こま撮りアニメーションの自主制作で知られる仙台工高(仙台市宮城野区)の模型部。活動に取り組むきっかけとなったのは6年半前の東日本大震災だった。
 被災直後、部室の床に模型の兵隊や戦車が散乱した。「兵隊たちが自力で元の棚に戻ってくれたらいいのに…」と独りごちたのは、同部顧問の下村由夏教諭。そして、ひらめいた。「そんな映像を作ってみたらどうだろう」
 模型を少しずつ動かし、カメラで1こまずつ撮影、写真をつないで動画に。作品は学校の内外で評判となった。
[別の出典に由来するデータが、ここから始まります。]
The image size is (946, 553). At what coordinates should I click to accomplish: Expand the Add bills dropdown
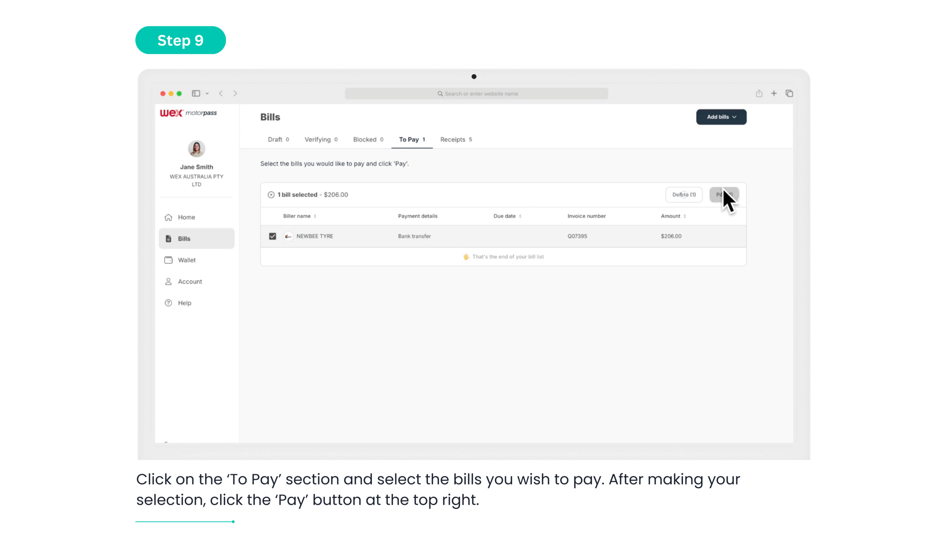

 震災翌年から、せんだいメディアテークで開かれる仙台短編映画祭に毎年参加している。16日開幕の今年の映画祭では最新作5本を上映(17日午後2時~)。
 30秒分を作るのに1カ月を要する手間の掛かる作業だ。それでも17人の部員たちは、地道に映像を積み重ねる。副部長の3年遊佐奏斗さんは「これをやる人はあまりいない。だからこそ、やりがいがある」と語る。高校生らしい素朴な手法で生まれた映像に、見る人はCGとは違う新鮮な驚きを覚えるに違いない。